If you’re running out of questions for your next Zoom quiz or the conversation is running a little dry with friends or family, No Such Thing as a Fish may be just what you need.
Hosted by QI’s question researchers, also known as the QI Elves, the podcast has enlivened people’s commutes since it launched in 2014, with a weekly dose of unbelievable facts and stories that didn’t make the series.
In each episode, researchers James Harkin, Andrew Hunter Murray, Anna Ptaszynski and Dan Schreiber discuss the best pieces of trivia they’ve come across that week.

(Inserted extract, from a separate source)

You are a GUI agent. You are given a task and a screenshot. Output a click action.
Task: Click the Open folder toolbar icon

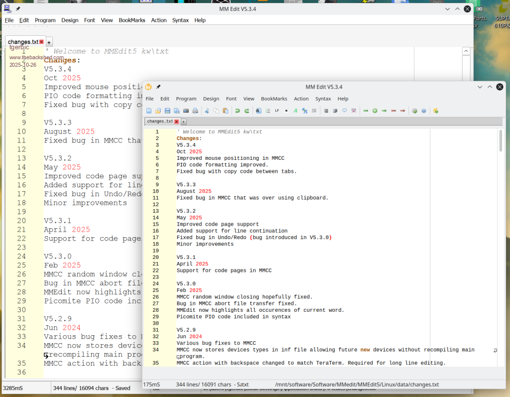pos(158,111)

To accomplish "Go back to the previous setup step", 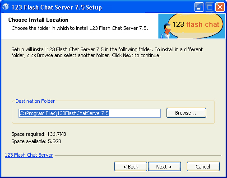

Learn and laugh your way through some of the world’s most mind-boggling facts. These include the conclusion that at least 61 species live in an elephant’s footprint, the Big Bang was quieter than a Motörhead concert, rats were once the size of hippos and the most dangerous job in Britain is – yes, you guessed it – a hairdresser.
The podcast title comes from the “fact”, unveiled in a QI episode, that there is no scientific basis for describing a disparate multitude of unrelated sea creatures as “fish”. That was the conclusion of biologist Stephen Jay Gould, who spent a lifetime studying sea creatures.
The podcast has spawned its own TV spin-off, No Such Thing as the News, multiple live tours and a series of books filled with the world’s weirdest news.
With more than 300 episodes, No Such Thing as a Fish will help keep you entertained through long days in isolation.